It can be difficult for experts stop looking at everything around them with a critical eye – and Jay Radcliffe is no different.
The diabetic – who also happens to be the senior security consultant at Boston cybersecurity firm Rapid7 – discovered earlier this month that a Johnson & Johnson insulin pump can be hacked to potentially deliver extra doses of insulin.
The pharmaceutical company’s subsidiary, Animus Corp., says it’s sent letters warning doctors and patients who use the OneTouch Plug insulin pump, but it’s not aware of any attempts to hack into the device’s remote control system.
Dr. Brian Levy is the Chief Medical Officer of Johnson & Johnson’s Diabetes Care companies. He says approximately 114,000 devices in circulation since 2008 in the United States and 2009 in Canada. “And there have been zero patient or user complaints or concerns.”
Rapid7 found that the main vulnerability was that communications between the remote and the pump were not encrypted, making it possible for an individual with the proper skills to send incorrect signals to the pump.
Levy says Johnson & Johnson is working to address the problem, but the OneTouch Plug insulin pump does have some safeguards in place against hacking.
First, hacking the pump would require close proximity – 25 feet or less – in an unobstructed space.

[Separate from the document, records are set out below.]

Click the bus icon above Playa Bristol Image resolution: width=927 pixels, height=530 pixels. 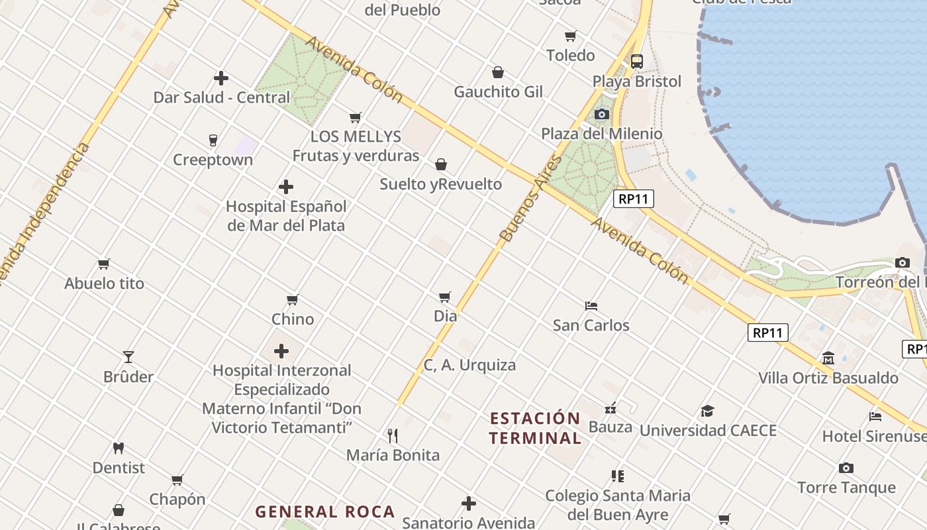click(636, 62)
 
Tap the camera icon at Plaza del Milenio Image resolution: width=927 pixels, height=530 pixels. click(601, 114)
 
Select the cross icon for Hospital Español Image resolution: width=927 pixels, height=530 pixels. click(286, 187)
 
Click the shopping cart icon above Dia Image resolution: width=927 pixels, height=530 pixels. click(445, 297)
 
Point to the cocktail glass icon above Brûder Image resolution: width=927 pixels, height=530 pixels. click(128, 357)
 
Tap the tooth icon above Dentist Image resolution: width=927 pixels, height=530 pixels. click(119, 448)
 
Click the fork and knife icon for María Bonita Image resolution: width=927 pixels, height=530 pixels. click(393, 435)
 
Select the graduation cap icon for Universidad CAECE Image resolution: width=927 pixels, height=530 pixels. click(707, 411)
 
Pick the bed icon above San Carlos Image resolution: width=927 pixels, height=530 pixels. click(591, 305)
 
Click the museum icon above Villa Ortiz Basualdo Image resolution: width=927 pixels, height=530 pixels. click(828, 358)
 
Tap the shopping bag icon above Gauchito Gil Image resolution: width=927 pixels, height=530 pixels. click(498, 72)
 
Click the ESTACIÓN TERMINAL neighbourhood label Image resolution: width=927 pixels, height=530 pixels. click(535, 428)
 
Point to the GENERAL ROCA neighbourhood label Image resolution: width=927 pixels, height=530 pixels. click(325, 511)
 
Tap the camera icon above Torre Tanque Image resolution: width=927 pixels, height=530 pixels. click(846, 468)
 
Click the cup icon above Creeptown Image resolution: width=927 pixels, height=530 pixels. click(213, 140)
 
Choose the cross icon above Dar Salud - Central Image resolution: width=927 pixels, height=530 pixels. click(221, 78)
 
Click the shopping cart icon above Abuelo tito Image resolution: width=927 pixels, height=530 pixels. click(104, 264)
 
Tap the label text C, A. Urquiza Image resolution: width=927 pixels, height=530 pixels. click(469, 364)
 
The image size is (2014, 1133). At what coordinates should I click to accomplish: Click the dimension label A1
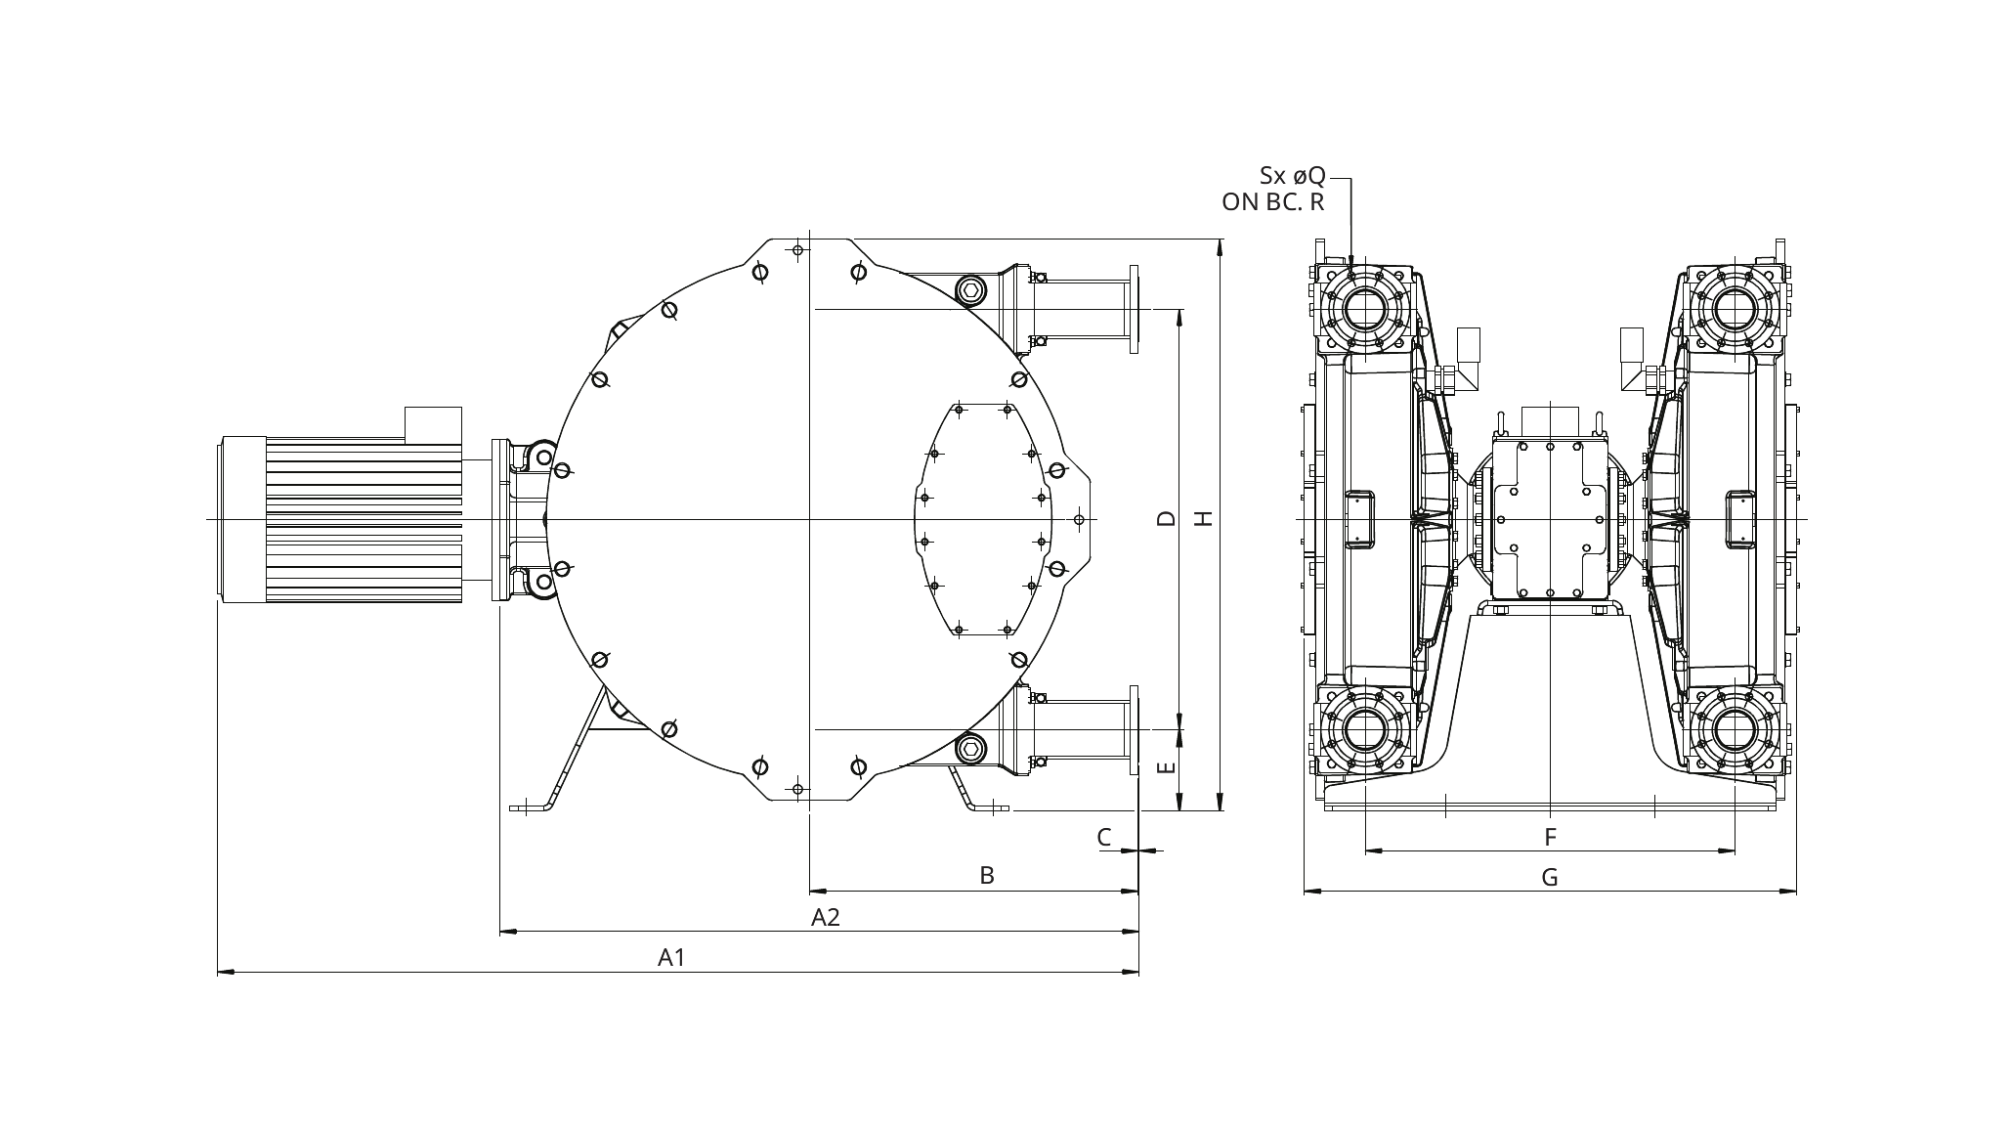click(671, 957)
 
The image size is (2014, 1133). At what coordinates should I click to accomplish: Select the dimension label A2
click(826, 917)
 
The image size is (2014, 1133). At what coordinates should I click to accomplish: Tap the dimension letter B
click(987, 875)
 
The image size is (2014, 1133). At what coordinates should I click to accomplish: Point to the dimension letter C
click(1104, 837)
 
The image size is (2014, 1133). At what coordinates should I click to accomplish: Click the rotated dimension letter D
click(1166, 518)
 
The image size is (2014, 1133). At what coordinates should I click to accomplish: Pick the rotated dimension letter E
click(1166, 768)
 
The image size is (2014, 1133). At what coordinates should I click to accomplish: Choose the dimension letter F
click(1550, 837)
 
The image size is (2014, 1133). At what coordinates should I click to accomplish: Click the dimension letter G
click(1550, 877)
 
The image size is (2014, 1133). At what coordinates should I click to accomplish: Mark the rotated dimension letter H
click(1205, 518)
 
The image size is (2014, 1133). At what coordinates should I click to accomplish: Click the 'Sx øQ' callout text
click(1292, 176)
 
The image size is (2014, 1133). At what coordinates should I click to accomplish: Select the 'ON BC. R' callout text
click(1273, 202)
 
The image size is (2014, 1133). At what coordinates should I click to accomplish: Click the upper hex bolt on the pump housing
click(970, 289)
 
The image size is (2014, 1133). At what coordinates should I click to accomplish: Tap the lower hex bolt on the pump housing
click(970, 750)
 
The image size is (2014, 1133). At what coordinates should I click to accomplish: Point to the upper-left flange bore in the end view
click(1365, 310)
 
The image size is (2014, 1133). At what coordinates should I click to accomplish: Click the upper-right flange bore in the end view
click(1735, 310)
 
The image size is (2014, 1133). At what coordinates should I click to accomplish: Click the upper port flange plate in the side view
click(1134, 309)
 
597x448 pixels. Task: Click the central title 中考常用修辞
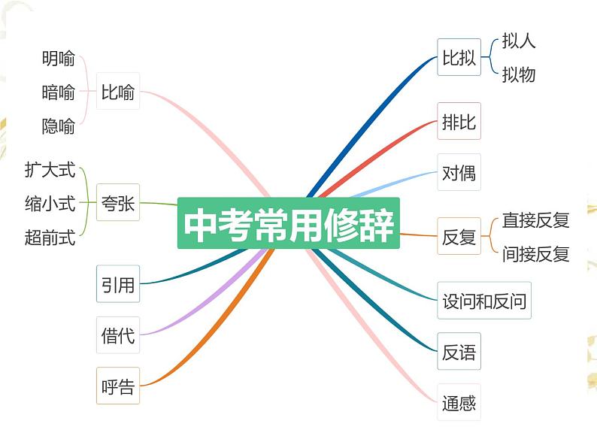(x=289, y=223)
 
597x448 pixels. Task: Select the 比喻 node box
(x=118, y=92)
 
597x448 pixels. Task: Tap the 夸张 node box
(x=118, y=202)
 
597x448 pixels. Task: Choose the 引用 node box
(x=118, y=284)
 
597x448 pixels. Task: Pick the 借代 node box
(x=118, y=335)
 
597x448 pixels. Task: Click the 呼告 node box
(x=118, y=386)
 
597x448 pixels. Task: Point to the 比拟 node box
(x=459, y=58)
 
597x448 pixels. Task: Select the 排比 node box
(x=459, y=122)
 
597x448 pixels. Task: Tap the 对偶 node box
(x=459, y=174)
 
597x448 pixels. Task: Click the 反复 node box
(x=459, y=237)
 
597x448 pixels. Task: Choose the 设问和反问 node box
(x=484, y=301)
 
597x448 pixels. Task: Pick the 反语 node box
(x=459, y=353)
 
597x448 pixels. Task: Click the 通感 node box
(x=459, y=403)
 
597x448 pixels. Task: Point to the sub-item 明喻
(x=59, y=58)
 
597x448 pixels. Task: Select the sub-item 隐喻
(x=59, y=126)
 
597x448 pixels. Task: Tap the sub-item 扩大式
(x=50, y=170)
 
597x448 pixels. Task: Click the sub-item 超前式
(x=50, y=238)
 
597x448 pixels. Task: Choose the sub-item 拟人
(x=519, y=41)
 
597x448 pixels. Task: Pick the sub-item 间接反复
(x=535, y=254)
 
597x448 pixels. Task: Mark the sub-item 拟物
(x=519, y=74)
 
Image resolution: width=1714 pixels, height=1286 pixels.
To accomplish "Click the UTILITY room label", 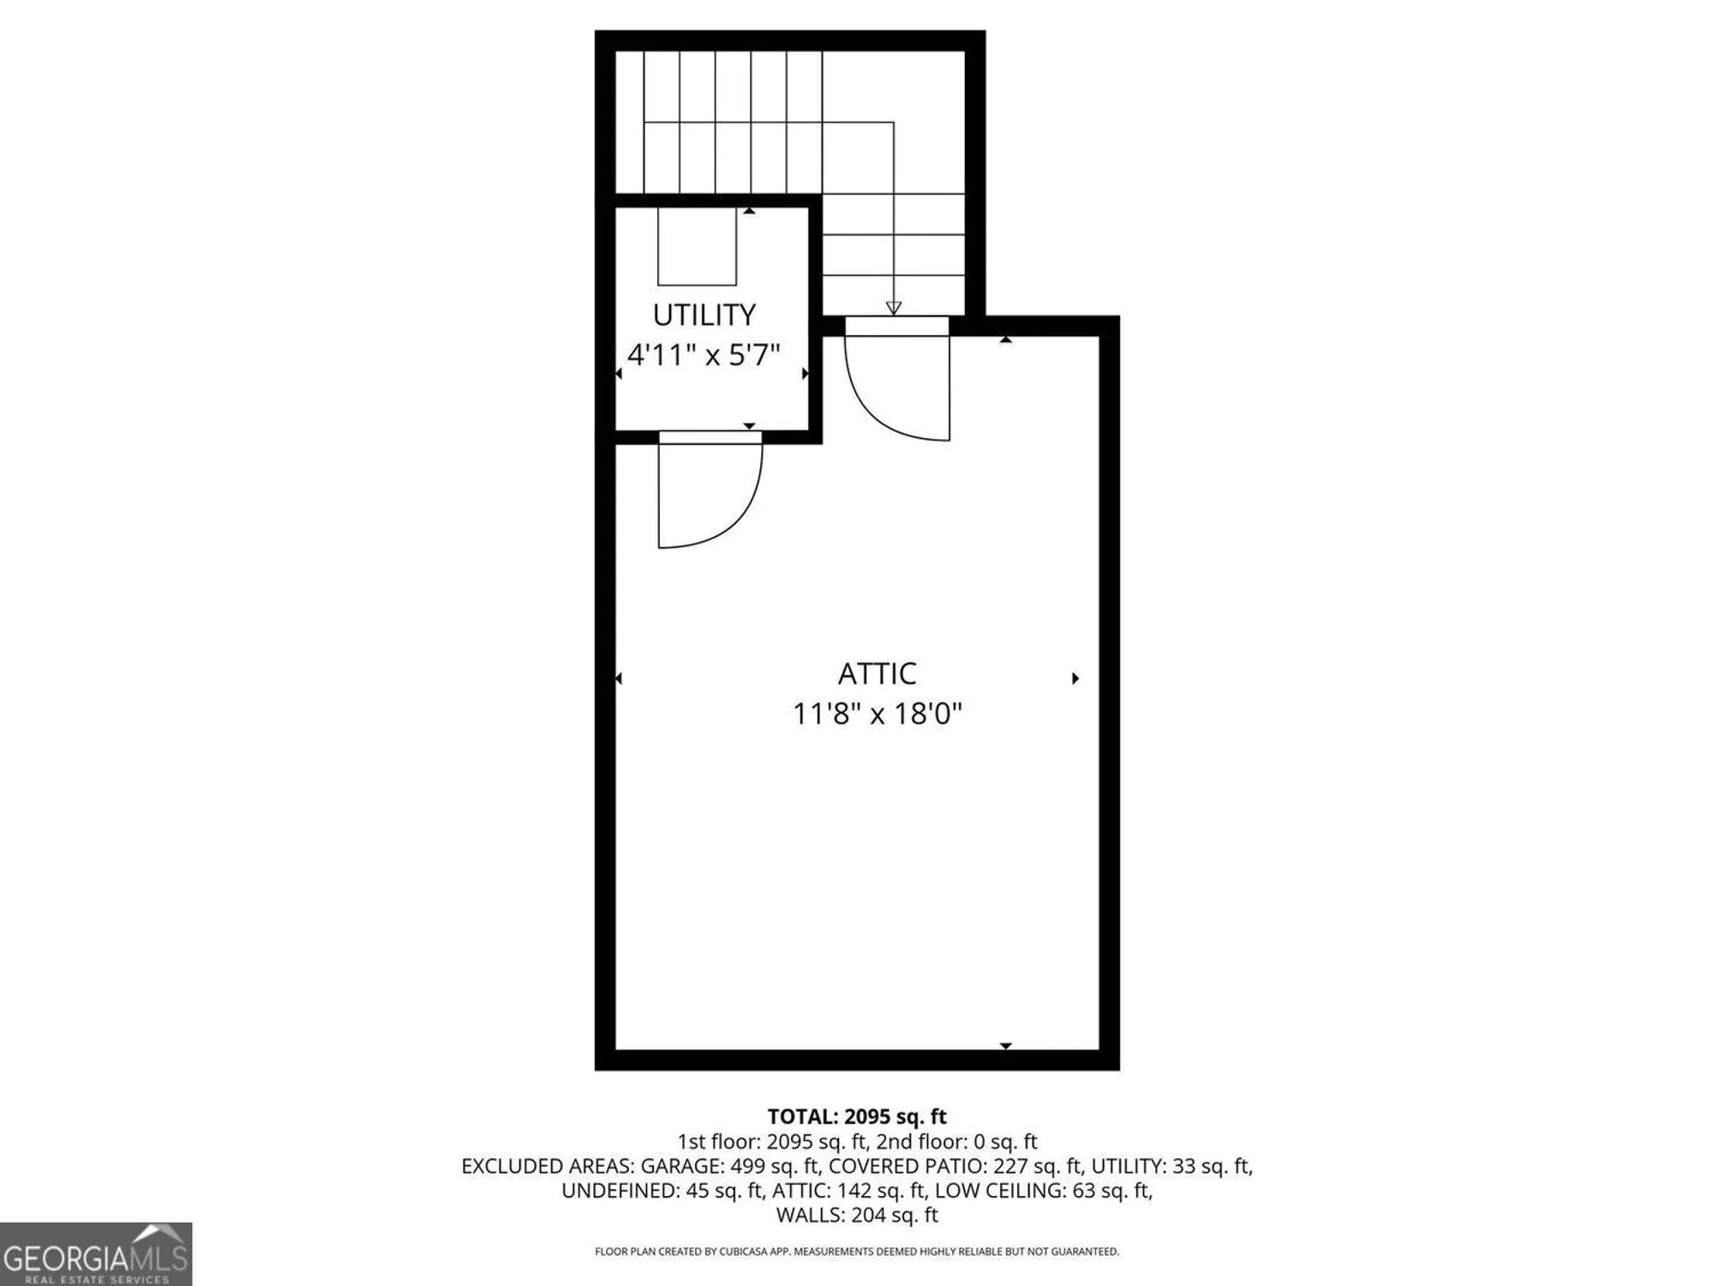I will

That, Levy says, greatly lowers the opportunity for attackers to cause damage. “If a patient were really concerned, they don’t have to use the remote or the radio frequency feature.” The pump can also be use manually.
Secondly, patients set in advance the maximum amount of insulin a pump can deliver over specific periods of time, Levy says. “If any of those limits are exceeded, the pump alarms and tells the patient too much insulin is set to be delivered, and the patient has the option to accept or decline the administration of the insulin.”
Finally, the pump vibrates as a warning whenever the insulin is ready to be delivered remotely, according to Levy.
The U.S. Food and Drug Administration has called security threats to medical devices with digital communications a "growing concern," and is in the process of developing security guidelines for manufacturers.
We may hear more about threats to medical devices, Levy says, “but as new products are developed, [the industry] does take into consideration – much more than in years past – the potential for cybersecurity concerns. And safety is our primary concern.”